[Stored items]
*****

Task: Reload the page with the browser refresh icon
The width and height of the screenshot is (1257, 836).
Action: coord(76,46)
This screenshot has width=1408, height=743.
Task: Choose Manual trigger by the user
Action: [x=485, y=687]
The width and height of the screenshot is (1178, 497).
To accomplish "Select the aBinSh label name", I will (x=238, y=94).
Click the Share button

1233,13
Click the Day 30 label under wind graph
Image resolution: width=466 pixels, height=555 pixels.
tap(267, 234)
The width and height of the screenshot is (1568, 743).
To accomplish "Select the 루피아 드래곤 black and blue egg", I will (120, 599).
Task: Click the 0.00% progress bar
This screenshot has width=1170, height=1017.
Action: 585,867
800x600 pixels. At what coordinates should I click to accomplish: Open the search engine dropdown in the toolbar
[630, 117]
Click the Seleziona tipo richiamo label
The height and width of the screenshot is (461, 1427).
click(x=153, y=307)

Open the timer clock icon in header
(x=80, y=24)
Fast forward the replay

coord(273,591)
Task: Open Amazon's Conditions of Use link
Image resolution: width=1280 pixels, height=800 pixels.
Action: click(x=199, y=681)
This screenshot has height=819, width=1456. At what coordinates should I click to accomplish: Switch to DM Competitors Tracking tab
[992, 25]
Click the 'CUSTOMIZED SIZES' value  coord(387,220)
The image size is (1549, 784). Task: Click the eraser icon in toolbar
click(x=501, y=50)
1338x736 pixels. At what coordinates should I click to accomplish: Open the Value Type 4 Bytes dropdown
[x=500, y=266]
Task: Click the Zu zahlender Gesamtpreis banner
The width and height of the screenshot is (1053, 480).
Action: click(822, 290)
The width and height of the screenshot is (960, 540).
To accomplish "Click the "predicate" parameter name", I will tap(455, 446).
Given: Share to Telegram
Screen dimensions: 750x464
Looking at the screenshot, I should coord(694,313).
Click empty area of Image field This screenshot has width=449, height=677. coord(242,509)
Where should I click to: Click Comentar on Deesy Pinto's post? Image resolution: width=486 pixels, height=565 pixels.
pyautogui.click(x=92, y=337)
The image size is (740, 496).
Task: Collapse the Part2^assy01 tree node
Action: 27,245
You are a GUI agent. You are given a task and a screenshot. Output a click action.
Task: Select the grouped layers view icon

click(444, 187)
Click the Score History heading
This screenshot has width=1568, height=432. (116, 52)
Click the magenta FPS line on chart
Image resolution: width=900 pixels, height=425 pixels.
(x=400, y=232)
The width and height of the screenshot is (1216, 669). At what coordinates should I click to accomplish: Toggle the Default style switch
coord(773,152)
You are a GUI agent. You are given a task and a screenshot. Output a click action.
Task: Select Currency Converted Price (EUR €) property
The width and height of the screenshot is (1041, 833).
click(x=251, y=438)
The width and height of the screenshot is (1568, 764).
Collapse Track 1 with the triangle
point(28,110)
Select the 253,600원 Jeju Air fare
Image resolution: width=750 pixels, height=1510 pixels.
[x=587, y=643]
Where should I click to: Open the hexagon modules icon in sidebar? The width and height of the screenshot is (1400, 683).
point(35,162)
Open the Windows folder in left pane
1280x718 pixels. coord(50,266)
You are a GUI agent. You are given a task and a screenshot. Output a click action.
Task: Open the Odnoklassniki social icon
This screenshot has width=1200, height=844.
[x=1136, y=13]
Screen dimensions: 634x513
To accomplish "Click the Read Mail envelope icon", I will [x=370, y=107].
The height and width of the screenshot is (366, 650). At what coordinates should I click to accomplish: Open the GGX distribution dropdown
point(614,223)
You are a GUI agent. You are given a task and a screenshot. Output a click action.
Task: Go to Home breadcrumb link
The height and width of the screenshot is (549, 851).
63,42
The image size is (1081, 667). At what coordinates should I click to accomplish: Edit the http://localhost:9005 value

*****

[WHAT IS EXPECTED] Nothing but the lines from the one with "The height and width of the screenshot is (366, 650)." through the end of the data above should be reproduced, each exactly, both ends included.

[SOLUTION FOR THIS TASK]
The height and width of the screenshot is (366, 650). At what coordinates should I click to accomplish: Open the GGX distribution dropdown
point(614,223)
You are a GUI agent. You are given a task and a screenshot. Output a click action.
Task: Go to Home breadcrumb link
The height and width of the screenshot is (549, 851).
63,42
The image size is (1081, 667). At what coordinates should I click to accomplish: Edit the http://localhost:9005 value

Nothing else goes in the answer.